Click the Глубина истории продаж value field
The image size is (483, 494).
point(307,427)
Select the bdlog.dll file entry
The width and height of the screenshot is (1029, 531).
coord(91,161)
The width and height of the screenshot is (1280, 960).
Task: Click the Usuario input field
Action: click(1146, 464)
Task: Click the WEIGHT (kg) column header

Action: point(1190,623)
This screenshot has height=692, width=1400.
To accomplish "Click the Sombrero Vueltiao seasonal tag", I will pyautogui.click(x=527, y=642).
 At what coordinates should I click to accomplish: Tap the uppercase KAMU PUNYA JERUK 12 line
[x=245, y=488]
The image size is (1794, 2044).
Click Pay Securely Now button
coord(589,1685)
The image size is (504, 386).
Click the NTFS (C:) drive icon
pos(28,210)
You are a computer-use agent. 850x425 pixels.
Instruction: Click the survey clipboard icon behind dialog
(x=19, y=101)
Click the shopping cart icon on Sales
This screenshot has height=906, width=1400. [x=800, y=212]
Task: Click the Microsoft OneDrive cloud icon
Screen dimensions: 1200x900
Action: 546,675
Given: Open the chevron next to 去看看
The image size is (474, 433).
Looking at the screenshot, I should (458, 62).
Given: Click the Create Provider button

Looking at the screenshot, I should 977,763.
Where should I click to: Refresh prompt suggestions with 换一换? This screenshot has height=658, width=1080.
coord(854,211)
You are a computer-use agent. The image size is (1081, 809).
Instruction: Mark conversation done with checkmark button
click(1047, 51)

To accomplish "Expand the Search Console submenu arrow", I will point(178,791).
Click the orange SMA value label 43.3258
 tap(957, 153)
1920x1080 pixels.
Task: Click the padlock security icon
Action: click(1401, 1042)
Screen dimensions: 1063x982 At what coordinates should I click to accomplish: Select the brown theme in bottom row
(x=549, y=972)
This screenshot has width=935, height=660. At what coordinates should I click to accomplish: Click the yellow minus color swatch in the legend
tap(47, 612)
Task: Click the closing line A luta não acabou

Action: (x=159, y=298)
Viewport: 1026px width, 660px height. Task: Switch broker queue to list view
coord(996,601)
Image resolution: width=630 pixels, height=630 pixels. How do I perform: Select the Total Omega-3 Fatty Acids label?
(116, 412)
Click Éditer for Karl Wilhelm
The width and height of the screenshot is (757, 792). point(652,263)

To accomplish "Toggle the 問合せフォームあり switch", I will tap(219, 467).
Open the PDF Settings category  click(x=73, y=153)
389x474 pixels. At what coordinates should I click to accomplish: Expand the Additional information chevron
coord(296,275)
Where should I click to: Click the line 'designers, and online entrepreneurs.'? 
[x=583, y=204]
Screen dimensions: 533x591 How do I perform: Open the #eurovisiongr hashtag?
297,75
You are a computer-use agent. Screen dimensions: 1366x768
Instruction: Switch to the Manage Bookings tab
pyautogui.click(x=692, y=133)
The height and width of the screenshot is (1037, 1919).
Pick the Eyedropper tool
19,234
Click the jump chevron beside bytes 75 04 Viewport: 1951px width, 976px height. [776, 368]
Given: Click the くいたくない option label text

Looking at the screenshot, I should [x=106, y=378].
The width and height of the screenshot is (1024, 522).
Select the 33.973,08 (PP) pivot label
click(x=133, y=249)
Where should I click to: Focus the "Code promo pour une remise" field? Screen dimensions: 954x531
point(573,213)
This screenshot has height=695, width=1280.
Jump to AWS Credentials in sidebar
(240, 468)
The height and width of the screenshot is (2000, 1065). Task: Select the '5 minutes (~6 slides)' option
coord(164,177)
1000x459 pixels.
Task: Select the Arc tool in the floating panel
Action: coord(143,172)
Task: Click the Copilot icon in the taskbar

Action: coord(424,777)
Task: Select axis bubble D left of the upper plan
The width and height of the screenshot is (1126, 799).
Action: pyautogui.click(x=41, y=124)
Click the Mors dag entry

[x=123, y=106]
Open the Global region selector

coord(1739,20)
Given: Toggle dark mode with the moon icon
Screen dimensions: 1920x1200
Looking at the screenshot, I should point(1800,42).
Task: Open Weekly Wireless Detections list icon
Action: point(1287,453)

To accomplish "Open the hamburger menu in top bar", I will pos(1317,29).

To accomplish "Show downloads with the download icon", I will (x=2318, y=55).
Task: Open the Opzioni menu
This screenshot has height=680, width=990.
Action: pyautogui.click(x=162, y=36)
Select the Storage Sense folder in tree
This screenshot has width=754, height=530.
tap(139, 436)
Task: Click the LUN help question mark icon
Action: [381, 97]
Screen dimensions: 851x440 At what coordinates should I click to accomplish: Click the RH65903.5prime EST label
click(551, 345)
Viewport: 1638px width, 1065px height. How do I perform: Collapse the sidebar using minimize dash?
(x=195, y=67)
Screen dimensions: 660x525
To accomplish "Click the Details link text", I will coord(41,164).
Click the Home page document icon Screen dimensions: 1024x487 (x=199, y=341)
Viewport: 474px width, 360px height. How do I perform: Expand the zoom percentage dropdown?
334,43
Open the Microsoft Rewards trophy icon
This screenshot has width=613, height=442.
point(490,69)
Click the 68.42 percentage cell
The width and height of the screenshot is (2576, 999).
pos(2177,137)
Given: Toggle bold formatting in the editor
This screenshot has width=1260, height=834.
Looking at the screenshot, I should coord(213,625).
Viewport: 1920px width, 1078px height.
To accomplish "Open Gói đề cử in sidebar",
....................
(How to complete this task) Bring together all lines of the entries above in which the string "agent" occurs.

(Written response)
You are a computer-use agent. 850x425 pixels.
You are a computer-use agent. The image size is (1081, 809).
You are a computer-use agent. Screen dimensions: 1366x768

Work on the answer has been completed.